Meenakshi Mukerji

“Poinsettia Floral Ball”

Simple origami paper known as Kami, 2003.

The Poinsettia Floral Ball is based on an underlying icosahedron as well as a dodecahedron. There are 12 floral faces arranged in a dodecahedral symmetry and 20 triangle-like holes arranged in an icosahedral symmetry. Each of the 30 units that comprise the model can be imagined to be lying along the edges of an icosahedron with each unit contributing to 2 petals belonging to 2 adjacent flowers.

Meenakshi Mukerji, Software engineer turned origami artist and published author.

"The Poinsettia Floral Ball is origami art with icosahedral/dodecahedral symmetry and it is the cover model of my recent book Marvelous Modular Origami published by A K Peters Limited. It is origami in pure form which means there is no cut or glue. Thirty identical origami units are interlocked together solely by origami methods to form the models, taking about three hours to make.

The model is a glaring example of how something so mathematical can also be so visually appealing and hence be of interest to both mathematicians
and artists. A mathematician would ponder the symmetry and the underlying polyhedron of the model whereas an artist would simply devour the beauty. As an engineer, the symmetry in polyhedra has never ceased to be of interest to me and hence all my origami work is based on polyhedra where my math and art skills meet."

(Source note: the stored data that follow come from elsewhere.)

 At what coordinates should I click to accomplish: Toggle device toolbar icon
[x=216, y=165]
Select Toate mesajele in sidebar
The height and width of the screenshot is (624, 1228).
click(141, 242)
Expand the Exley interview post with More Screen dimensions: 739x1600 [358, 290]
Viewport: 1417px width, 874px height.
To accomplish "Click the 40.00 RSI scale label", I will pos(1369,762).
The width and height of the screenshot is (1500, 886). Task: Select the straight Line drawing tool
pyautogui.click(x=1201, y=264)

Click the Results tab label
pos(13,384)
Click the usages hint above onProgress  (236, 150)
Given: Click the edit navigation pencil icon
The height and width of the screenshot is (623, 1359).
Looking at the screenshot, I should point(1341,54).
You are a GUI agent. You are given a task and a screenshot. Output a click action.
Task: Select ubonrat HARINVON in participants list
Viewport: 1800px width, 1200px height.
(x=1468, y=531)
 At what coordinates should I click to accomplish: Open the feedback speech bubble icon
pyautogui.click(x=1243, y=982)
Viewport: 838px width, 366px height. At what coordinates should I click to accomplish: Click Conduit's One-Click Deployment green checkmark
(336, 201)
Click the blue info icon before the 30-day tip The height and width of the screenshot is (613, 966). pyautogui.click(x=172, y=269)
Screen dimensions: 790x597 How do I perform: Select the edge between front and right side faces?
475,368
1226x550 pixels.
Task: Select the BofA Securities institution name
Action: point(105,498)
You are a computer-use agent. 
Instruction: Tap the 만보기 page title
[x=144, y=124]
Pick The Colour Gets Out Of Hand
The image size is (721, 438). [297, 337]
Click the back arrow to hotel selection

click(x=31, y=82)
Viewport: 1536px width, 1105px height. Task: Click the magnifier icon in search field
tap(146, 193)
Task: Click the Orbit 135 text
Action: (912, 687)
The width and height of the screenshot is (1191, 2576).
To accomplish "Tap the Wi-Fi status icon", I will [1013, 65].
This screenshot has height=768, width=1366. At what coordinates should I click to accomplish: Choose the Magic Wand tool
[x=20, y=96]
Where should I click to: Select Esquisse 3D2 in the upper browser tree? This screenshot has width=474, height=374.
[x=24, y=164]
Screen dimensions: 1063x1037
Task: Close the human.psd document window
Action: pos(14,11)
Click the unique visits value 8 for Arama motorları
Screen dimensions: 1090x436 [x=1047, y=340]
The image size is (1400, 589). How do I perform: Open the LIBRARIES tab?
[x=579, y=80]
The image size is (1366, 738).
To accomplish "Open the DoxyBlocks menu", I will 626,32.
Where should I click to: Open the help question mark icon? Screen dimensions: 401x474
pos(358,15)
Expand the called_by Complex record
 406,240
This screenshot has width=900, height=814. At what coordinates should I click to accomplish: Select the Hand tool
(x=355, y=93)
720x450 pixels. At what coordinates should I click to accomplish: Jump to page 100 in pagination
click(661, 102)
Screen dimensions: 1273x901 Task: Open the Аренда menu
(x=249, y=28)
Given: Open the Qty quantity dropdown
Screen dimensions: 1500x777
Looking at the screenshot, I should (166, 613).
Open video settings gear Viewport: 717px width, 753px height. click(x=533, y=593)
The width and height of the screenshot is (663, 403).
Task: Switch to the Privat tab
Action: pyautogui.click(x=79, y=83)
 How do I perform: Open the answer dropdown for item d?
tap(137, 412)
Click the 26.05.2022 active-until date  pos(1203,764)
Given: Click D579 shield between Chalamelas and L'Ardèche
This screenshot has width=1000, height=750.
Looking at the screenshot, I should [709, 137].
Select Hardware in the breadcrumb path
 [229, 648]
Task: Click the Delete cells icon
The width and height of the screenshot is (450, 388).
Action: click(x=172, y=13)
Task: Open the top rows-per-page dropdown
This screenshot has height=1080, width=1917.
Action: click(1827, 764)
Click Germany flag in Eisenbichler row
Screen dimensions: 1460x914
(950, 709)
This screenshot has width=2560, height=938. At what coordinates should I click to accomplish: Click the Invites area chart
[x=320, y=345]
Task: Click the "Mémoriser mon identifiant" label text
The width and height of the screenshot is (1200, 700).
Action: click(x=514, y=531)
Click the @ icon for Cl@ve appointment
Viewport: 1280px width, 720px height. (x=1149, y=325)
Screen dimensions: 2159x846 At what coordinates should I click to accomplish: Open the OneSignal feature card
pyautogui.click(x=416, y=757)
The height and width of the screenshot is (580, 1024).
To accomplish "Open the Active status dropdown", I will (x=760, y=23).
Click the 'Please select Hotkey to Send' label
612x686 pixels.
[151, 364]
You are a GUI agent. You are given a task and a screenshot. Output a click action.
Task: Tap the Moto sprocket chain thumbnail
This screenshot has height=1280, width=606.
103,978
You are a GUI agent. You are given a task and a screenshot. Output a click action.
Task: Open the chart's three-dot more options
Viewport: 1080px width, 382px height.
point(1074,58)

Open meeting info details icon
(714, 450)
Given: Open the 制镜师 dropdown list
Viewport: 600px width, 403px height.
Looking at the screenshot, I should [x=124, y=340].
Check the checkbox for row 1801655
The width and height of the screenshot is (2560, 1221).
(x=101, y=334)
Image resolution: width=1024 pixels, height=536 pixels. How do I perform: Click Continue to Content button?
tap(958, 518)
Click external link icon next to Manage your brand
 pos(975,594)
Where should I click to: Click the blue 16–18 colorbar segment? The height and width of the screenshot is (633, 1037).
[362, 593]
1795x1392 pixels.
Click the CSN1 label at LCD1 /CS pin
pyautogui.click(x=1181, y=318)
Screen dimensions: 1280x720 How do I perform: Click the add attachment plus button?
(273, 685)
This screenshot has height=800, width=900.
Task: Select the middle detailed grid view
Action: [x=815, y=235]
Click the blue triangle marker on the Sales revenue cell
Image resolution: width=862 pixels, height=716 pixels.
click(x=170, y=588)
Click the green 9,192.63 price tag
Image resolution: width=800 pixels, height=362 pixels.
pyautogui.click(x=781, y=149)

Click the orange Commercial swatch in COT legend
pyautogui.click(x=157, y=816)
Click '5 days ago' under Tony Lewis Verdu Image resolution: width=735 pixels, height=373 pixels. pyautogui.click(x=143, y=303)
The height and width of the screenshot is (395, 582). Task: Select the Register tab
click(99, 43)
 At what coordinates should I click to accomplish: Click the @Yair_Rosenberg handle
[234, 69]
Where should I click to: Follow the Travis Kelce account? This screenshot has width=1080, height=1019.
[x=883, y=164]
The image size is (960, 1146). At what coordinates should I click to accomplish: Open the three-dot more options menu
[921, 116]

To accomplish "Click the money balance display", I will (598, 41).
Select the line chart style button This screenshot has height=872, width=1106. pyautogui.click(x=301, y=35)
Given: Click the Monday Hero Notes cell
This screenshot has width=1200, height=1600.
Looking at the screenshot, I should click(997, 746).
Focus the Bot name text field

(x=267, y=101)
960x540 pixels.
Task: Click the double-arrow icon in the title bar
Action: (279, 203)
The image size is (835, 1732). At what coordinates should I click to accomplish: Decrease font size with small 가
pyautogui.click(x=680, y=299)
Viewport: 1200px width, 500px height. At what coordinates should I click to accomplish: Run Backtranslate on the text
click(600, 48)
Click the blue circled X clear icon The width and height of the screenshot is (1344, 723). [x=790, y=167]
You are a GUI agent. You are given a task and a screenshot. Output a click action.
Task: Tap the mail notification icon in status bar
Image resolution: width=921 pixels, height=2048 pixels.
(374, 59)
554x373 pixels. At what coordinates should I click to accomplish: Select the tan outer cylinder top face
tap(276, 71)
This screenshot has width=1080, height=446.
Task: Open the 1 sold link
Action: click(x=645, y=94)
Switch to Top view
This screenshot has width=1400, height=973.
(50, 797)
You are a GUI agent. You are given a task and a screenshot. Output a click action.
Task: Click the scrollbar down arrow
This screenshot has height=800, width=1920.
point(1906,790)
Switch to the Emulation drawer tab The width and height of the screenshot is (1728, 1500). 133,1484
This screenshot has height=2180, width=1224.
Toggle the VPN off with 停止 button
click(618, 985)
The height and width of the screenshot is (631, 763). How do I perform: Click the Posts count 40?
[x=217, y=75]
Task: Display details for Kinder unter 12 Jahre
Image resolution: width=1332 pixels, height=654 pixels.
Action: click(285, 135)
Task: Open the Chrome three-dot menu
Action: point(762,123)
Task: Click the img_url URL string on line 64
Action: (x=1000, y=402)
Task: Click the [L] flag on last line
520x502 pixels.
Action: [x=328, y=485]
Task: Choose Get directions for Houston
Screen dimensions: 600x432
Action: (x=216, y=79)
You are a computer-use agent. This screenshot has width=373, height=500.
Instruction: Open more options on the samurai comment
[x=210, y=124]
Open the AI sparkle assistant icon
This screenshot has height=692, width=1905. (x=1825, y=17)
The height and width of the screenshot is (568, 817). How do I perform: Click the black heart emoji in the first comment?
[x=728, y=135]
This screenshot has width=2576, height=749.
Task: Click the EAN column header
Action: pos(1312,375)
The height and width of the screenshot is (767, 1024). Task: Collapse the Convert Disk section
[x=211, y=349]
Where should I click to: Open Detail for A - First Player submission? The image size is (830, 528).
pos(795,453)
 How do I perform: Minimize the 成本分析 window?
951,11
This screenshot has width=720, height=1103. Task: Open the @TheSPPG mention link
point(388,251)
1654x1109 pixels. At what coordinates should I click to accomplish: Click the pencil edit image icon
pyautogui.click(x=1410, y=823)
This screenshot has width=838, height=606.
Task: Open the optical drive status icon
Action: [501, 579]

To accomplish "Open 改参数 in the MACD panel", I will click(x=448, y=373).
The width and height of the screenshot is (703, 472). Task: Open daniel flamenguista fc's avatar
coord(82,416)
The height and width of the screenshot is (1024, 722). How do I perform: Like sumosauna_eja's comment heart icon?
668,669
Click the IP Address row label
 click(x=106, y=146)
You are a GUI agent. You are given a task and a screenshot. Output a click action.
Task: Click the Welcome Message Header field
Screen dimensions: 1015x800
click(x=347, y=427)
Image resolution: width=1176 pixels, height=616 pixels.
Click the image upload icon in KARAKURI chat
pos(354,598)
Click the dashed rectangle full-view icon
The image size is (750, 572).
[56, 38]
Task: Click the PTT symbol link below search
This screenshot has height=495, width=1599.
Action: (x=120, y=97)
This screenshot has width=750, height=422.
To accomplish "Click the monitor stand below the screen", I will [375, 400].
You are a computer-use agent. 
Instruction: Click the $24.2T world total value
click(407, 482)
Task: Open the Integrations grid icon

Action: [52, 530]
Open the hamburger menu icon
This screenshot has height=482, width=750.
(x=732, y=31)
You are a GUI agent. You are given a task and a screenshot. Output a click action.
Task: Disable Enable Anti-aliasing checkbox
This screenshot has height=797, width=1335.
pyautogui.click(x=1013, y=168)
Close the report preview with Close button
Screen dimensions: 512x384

my new book: "Marvelous Modular Origami", ISBN 978-1568813165

Another work by the artist

“Daisy Dodecahedron”

Holographic craft paper, 2004.

As the name implies, the Daisy Dodecahedron is a dodecahedron with a daisy-like pattern on each of the twelve faces. The model is made up of thirty units with each unit lying along an edge of a dodecahedron. The daisy pattern is made of exposed reverse side of the paper used. Three colors are distributed evenly in such a way that all three colors meet at each vertex and no two adjacent edges are of the same color. This color distribution is an interesting and challenging mathematical problem.